Toelichting rechtsmiddelverwijzing
Per 15 april 2020 is digitaal procederen bij de Hoge Raad opengesteld. Niet-natuurlijke personen (daaronder begrepen publiekrechtelijke lichamen) en professionele gemachtigden zijn verplicht digitaal te procederen. Wie niet verplicht is om digitaal te procederen, kan op vrijwillige basis digitaal procederen. Hieronder leest u hoe een cassatieberoepschrift wordt ingediend.
Digitaal procederen
Het webportaal van de Hoge Raad is toegankelijk via “Login Mijn Zaak Hoge Raad” op www.hogeraad.nl. Informatie over de inlogmiddelen vindt u op www.hogeraad.nl.

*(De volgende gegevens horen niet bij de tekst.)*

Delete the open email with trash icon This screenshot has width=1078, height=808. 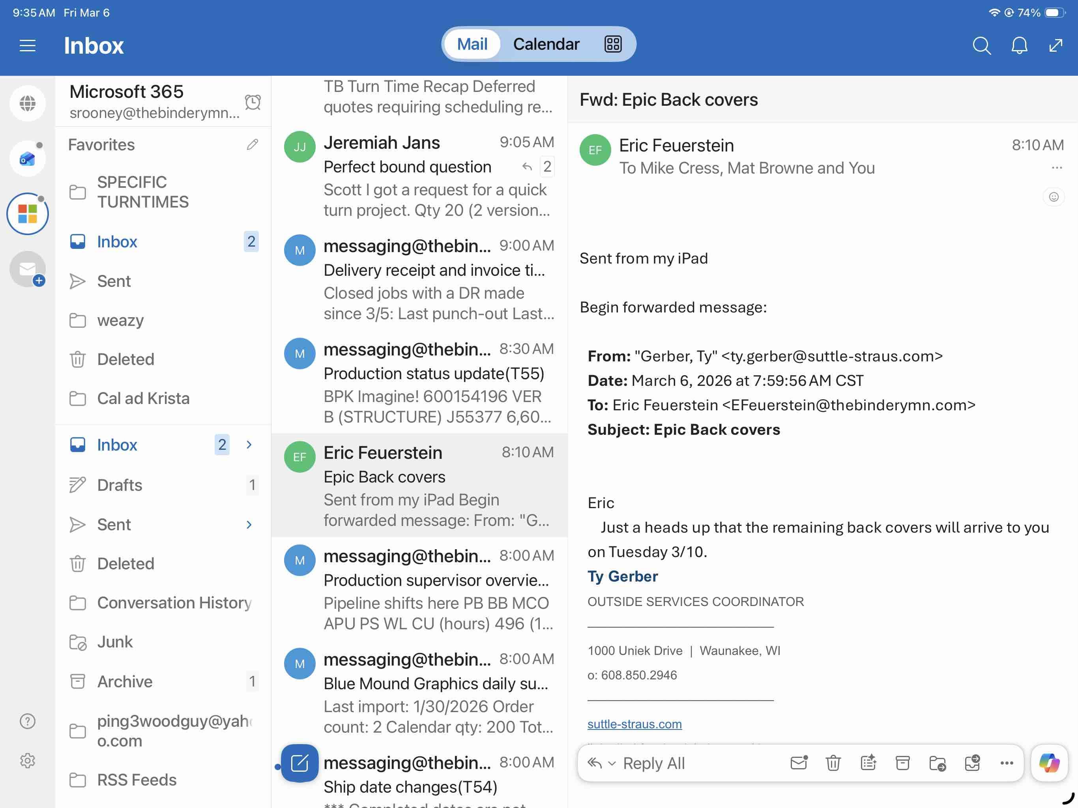(x=833, y=763)
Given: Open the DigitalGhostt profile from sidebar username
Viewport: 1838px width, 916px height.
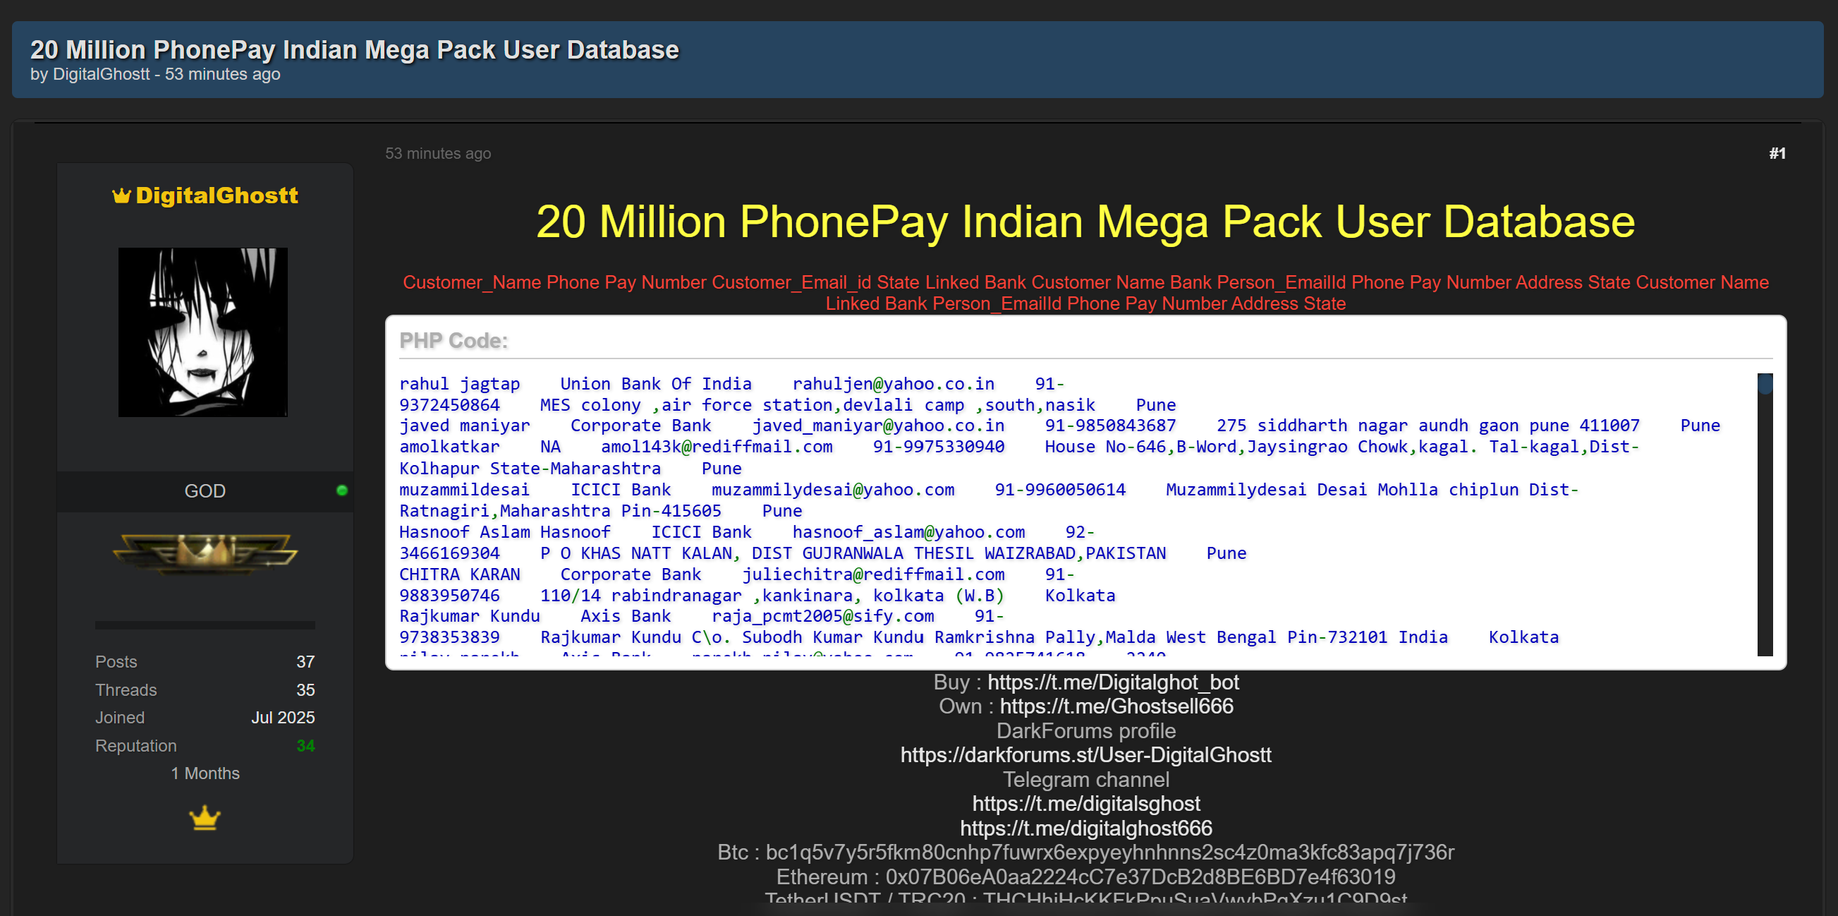Looking at the screenshot, I should (x=216, y=196).
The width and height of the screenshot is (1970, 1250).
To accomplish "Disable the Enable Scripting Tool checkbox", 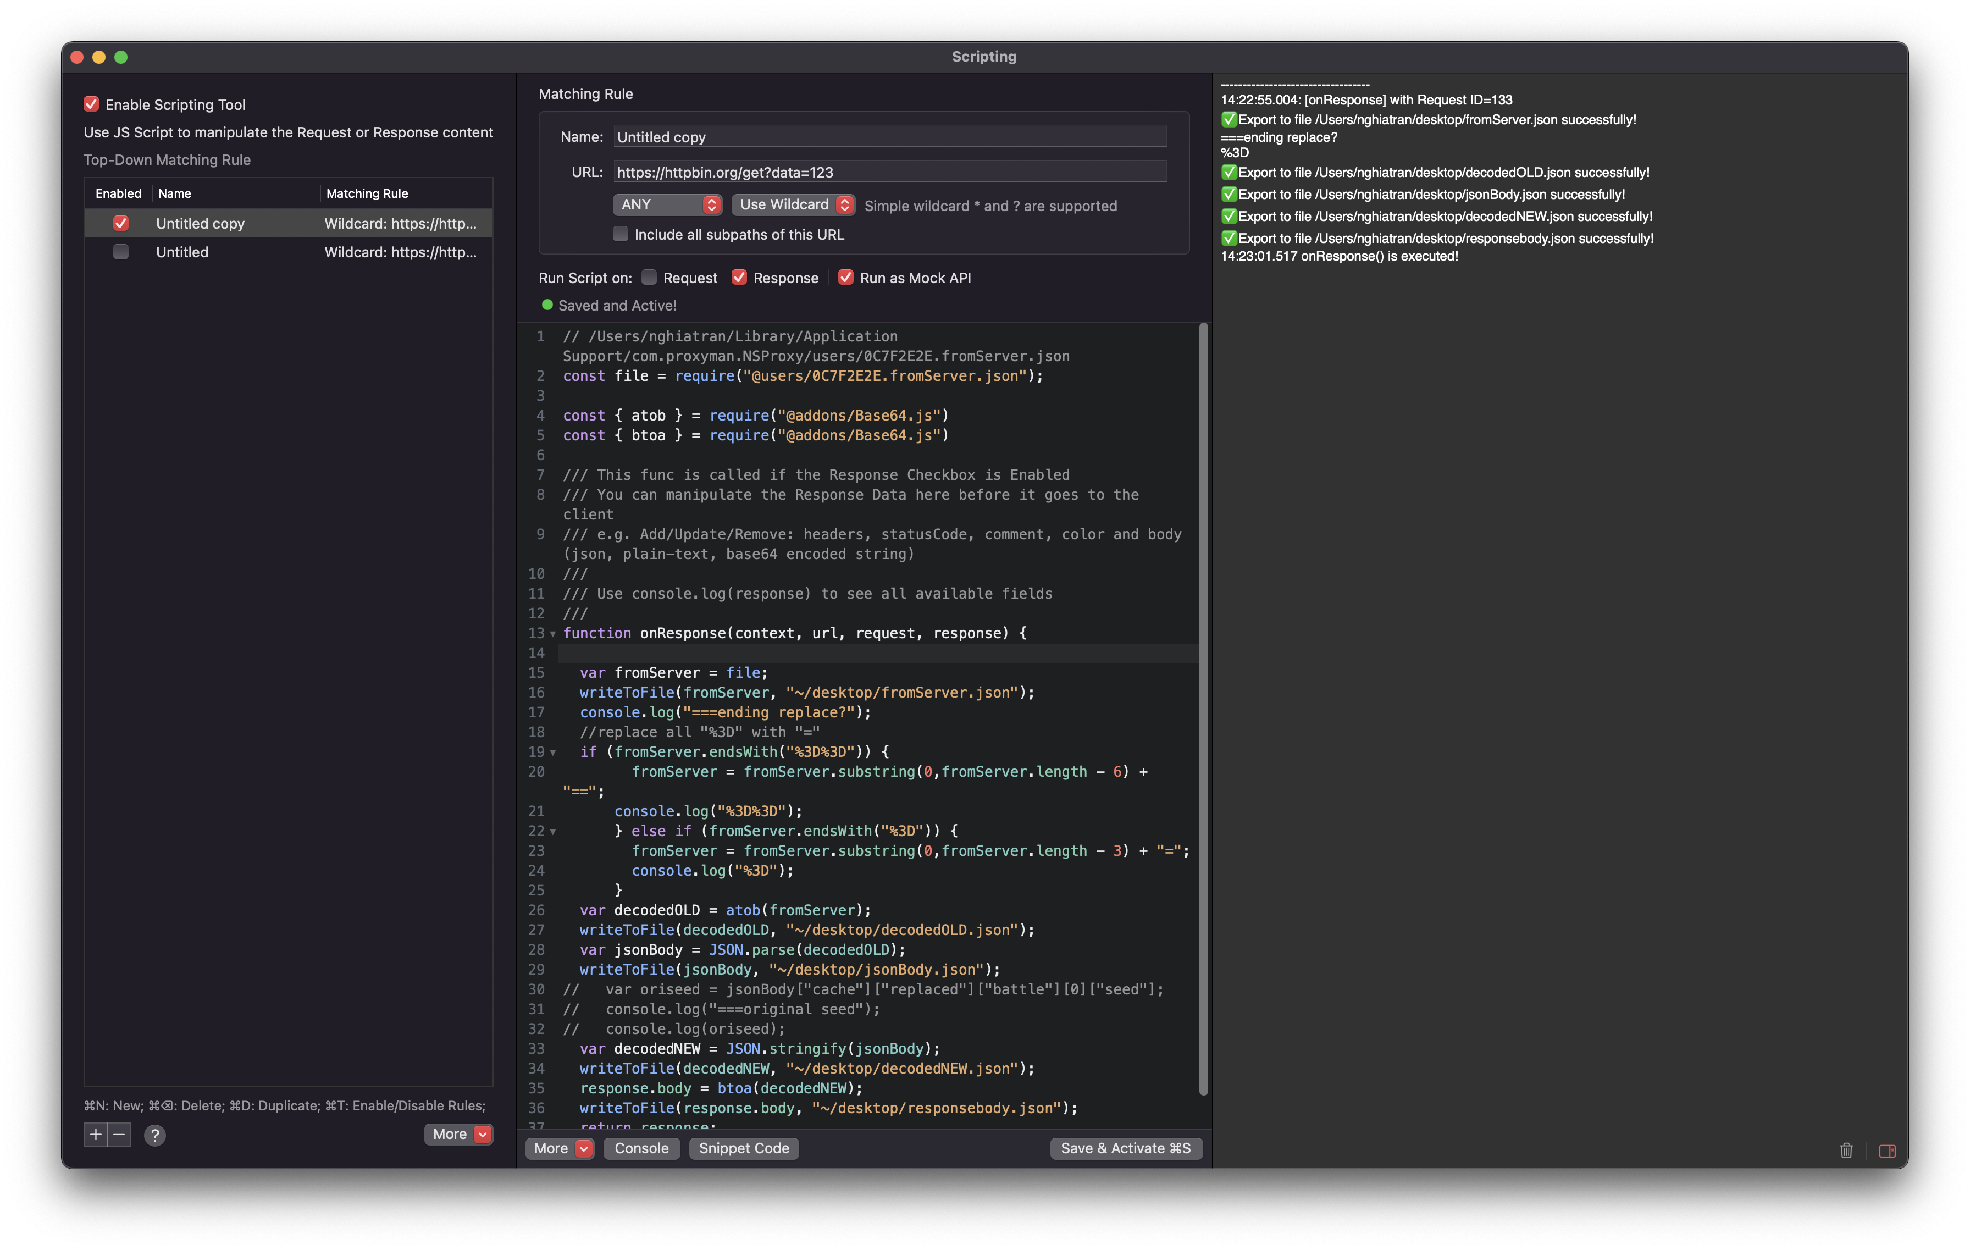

Niet in Nederland wonende of gevestigde partijen of professionele gemachtigden hebben in beginsel geen geschikt inlogmiddel en kunnen daarom niet inloggen in het webportaal. Zij kunnen zo lang zij niet over een geschikt inlogmiddel kunnen beschikken, per post procederen.
Per post procederen
Alleen bepaalde personen mogen beroep in cassatie instellen per post in plaats van via het webportaal. Zij mogen dit bovendien alleen als zij zonder een professionele gemachtigde procederen. Het gaat om natuurlijke personen die geen ondernemer zijn en verenigingen waarvan de statuten niet zijn opgenomen in een notariële akte. Een professionele gemachtigde moet altijd digitaal procederen, ongeacht voor wie de gemachtigde optreedt. Degene die op papier mag procederen en dat ook wil, kan het beroepschrift in cassatie sturen aan
de Hoge Raad der Nederlanden (belastingkamer), postbus 20303, 2500 EH Den Haag.